The ejido of Nohbec became one of the most prominent in the region, particularly known for its combative stance against the government of Margarito Ramírez, the local governor who simultaneously acted as a contractor exploiting the area’s wood resources. A key figure in this resistance was Fidel del Ángel, who became a central leader in the fight for fairer wood prices and workers' rights. Under Ramírez’s rule, multiple ejidos, including Laguna Om, Caobas, and Nohbec, united in their struggle to demand better compensation for their wood. For his efforts in defending the cause of local farmers, Fidel del Ángel was persecuted, and ultimately imprisoned for seven months."

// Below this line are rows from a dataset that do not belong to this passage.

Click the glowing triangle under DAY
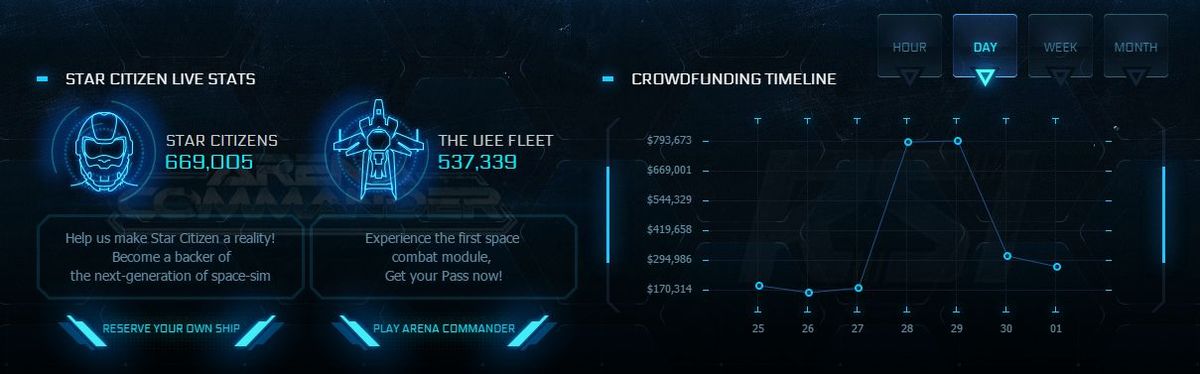1200x374 pixels. (x=984, y=77)
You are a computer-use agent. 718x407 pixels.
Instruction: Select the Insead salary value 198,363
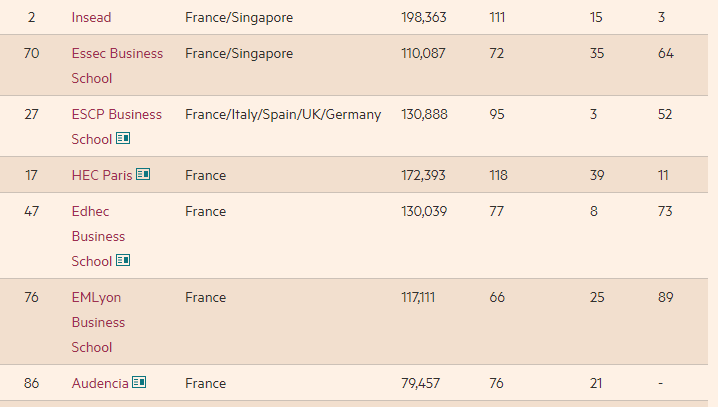424,17
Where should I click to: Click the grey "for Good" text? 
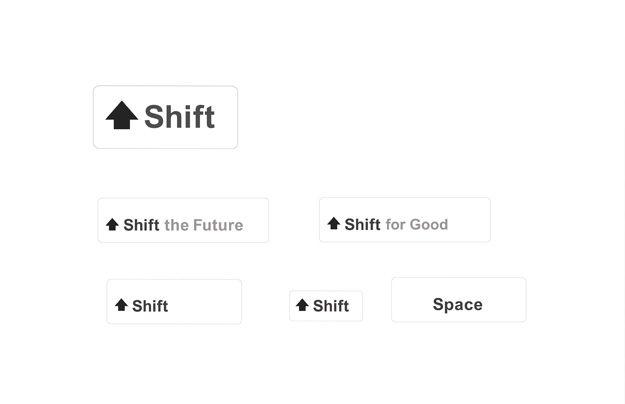tap(417, 224)
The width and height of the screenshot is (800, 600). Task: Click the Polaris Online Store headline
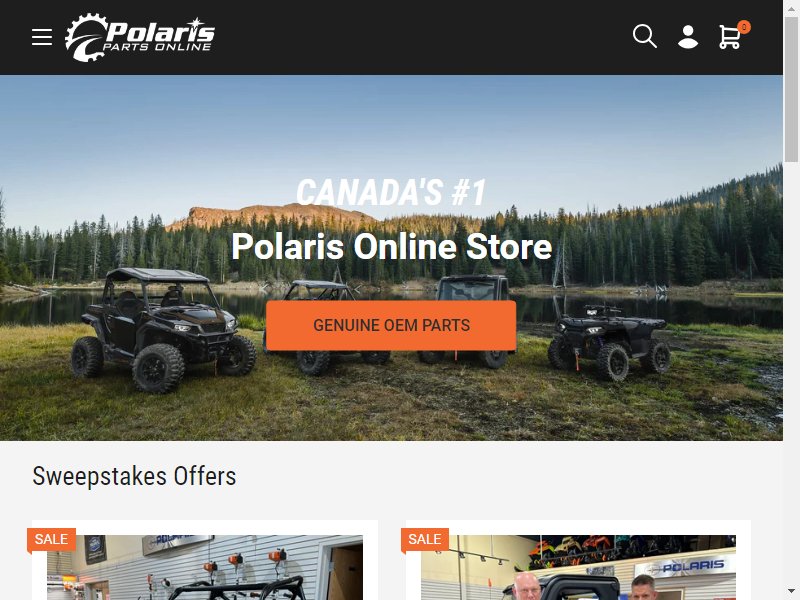click(x=391, y=246)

By the 1990s, following the implementation of Mexico's Forestry Law of 1986, which ended timber concessions on communal lands and granted timber rights to ejidos, Noh-Bec became one of the first ejidos to manage and harvest timber independently. The community established its own forestry operation, producing valuable timber products such as mahogany and Spanish cedar.

== Population ==
Among the population, only 219 individuals were registered as ejido members, typically descendants of the founding families, primarily male, and with inheritance passed on to a spouse or one child after death. The remaining residents, classified as avecindados, do not have formal voting rights in community matters or legal claims to land, though they are allowed to farm designated areas for subsistence. The avecindados include individuals from the nearby town of Cuauhtémoc, originally from Yucatán, Tabasco, and other southern Mexican states, as well as people from the Indigenous groups of Tzotziles and Tzeltales who sought refuge in Noh-Bec following the eruption of the Chichón volcano in 1982.